What is required – Copy, from the data below, every line that has "section" in it.
= = = = =
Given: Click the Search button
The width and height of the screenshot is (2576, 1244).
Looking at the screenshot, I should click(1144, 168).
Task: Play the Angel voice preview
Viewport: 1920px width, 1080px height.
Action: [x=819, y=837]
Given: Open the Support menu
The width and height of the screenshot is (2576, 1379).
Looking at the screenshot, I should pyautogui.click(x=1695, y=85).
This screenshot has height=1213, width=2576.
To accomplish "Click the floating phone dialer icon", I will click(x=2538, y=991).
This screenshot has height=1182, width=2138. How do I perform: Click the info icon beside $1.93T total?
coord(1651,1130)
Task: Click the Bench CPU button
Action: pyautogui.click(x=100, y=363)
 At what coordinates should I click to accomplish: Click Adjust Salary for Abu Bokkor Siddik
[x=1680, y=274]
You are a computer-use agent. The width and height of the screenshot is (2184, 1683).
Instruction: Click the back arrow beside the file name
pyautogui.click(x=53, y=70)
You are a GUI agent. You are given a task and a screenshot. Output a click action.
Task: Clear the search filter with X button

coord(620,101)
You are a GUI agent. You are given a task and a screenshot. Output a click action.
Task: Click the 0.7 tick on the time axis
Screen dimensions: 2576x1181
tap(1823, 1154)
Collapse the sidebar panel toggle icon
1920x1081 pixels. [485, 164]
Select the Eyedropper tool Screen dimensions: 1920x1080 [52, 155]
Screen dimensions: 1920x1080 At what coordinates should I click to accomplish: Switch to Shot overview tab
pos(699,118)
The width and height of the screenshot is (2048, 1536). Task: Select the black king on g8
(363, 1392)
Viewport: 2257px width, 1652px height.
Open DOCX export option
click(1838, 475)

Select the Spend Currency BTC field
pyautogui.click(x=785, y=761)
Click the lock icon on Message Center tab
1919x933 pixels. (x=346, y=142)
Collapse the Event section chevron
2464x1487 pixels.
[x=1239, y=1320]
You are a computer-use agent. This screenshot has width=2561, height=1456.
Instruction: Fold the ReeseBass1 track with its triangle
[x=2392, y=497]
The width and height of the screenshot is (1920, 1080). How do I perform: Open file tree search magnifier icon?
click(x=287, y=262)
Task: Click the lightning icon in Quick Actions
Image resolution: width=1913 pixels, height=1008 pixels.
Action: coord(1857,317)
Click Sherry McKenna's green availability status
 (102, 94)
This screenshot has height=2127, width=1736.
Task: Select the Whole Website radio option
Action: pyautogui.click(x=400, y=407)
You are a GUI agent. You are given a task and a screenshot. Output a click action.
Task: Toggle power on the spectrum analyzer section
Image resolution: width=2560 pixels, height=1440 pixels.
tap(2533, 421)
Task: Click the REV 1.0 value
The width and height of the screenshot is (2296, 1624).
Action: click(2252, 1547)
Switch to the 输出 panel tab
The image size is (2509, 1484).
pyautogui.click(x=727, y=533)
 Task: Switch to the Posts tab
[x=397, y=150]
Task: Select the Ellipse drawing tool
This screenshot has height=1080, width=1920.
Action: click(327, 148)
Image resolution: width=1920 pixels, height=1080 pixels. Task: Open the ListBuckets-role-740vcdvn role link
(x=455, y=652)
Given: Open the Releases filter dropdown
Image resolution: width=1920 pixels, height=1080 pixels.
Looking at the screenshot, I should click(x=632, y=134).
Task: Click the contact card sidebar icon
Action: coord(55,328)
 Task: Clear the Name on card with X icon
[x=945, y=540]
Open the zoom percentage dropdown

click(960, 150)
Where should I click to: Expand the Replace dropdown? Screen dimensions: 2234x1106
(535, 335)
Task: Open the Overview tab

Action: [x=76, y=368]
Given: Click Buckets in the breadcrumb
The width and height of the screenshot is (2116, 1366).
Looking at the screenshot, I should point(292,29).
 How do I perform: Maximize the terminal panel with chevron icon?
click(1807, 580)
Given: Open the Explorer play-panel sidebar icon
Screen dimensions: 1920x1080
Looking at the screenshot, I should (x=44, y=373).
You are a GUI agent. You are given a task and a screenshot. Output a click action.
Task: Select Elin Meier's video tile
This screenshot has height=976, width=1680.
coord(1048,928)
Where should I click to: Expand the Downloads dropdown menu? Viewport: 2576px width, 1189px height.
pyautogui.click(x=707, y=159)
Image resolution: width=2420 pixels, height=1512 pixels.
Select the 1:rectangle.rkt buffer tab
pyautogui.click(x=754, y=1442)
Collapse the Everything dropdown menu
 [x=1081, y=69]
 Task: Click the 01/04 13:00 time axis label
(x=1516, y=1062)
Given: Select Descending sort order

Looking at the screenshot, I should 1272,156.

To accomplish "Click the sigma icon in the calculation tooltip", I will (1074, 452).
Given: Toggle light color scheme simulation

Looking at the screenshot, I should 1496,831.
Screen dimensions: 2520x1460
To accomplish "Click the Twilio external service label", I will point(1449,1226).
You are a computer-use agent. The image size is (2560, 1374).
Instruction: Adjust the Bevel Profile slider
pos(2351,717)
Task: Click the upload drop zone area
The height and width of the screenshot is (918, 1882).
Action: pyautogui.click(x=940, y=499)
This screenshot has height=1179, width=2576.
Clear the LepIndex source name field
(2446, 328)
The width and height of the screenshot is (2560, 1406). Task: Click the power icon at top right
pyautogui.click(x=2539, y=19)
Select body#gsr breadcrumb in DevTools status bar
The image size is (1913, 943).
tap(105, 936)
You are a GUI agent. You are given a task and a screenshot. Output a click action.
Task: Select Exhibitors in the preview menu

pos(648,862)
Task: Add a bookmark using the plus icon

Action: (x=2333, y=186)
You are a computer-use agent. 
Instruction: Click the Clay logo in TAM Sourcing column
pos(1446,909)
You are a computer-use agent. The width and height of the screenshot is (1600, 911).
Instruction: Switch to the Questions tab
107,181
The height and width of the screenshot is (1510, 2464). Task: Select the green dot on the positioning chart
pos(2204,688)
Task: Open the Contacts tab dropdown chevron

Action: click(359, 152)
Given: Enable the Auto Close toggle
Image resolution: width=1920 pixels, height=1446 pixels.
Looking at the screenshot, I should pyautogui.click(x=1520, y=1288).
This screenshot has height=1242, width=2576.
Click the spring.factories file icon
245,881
= = = = =
Output –
Collapse the Event section chevron
Task: Toggle power on the spectrum analyzer section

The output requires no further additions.